The above confusion matrix predicts well-given flowers based on their different features such as sepal length, sepal width, petal length, and petal width. The model accurately predict setosa flower 16 times after training the data. Similarly, the versicolor and virginica flowers model accurately predict 22 time. However, only two times model predict versicolor flower as virginica flower and one time predict virginica flower as versicolor flower. Hence, it accurately predict the flowers 60 times whereas unable to predict 3 times. Therefore, it work well as shown in the report.

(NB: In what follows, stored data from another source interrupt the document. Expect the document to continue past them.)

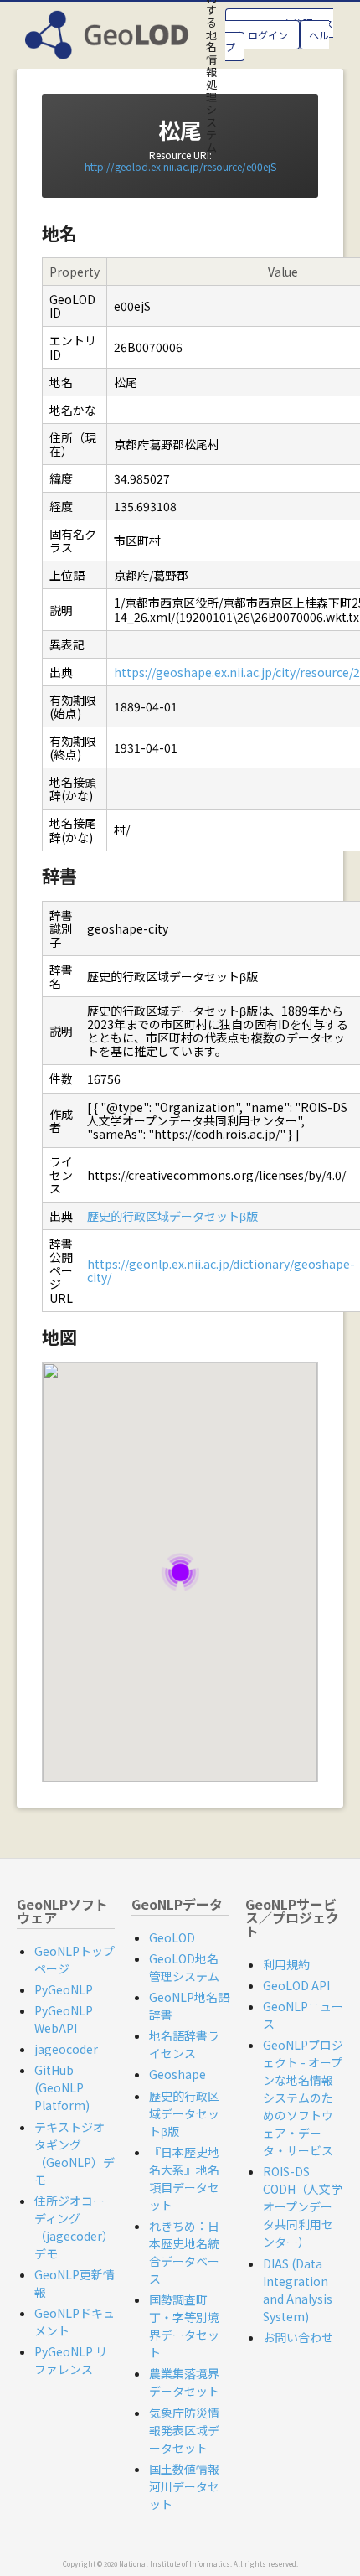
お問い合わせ (298, 2337)
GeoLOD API (296, 1985)
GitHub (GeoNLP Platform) (62, 2087)
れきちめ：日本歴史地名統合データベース (184, 2252)
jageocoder (66, 2049)
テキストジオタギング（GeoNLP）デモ (74, 2153)
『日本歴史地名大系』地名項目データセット (184, 2178)
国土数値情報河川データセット (184, 2486)
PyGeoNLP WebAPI (63, 2019)
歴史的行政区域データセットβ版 (172, 1216)
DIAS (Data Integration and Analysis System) (297, 2290)
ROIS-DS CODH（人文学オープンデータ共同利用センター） (302, 2206)
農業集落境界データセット (184, 2382)
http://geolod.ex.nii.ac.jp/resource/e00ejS (180, 166)
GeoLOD (172, 1937)
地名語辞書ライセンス (184, 2044)
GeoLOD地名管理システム (184, 1967)
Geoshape (177, 2074)
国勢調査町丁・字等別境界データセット (184, 2326)
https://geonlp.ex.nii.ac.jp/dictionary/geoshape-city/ (221, 1270)
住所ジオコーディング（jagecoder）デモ (74, 2227)
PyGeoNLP (63, 1989)
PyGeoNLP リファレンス (70, 2360)
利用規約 (286, 1964)
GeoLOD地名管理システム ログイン (279, 29)
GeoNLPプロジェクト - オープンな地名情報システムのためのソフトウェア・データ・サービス (303, 2097)
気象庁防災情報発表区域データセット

Now, let's summarize the classification model and its accuracy. From the above confusion matrix, it is noticeable that only two times model predict versicolor flower as virginica flower and one time predict virginica flower as versicolor flower. Otherwise, classifier works well and predict flower same as actual flower depending upon different features such as sepal length, sepal width, petal length, and petal width. The accuracy score of the Gaussian Naive Bayes model is obtained 95%. Also, the precision, recall and f1- score are estimated as shown in the above report.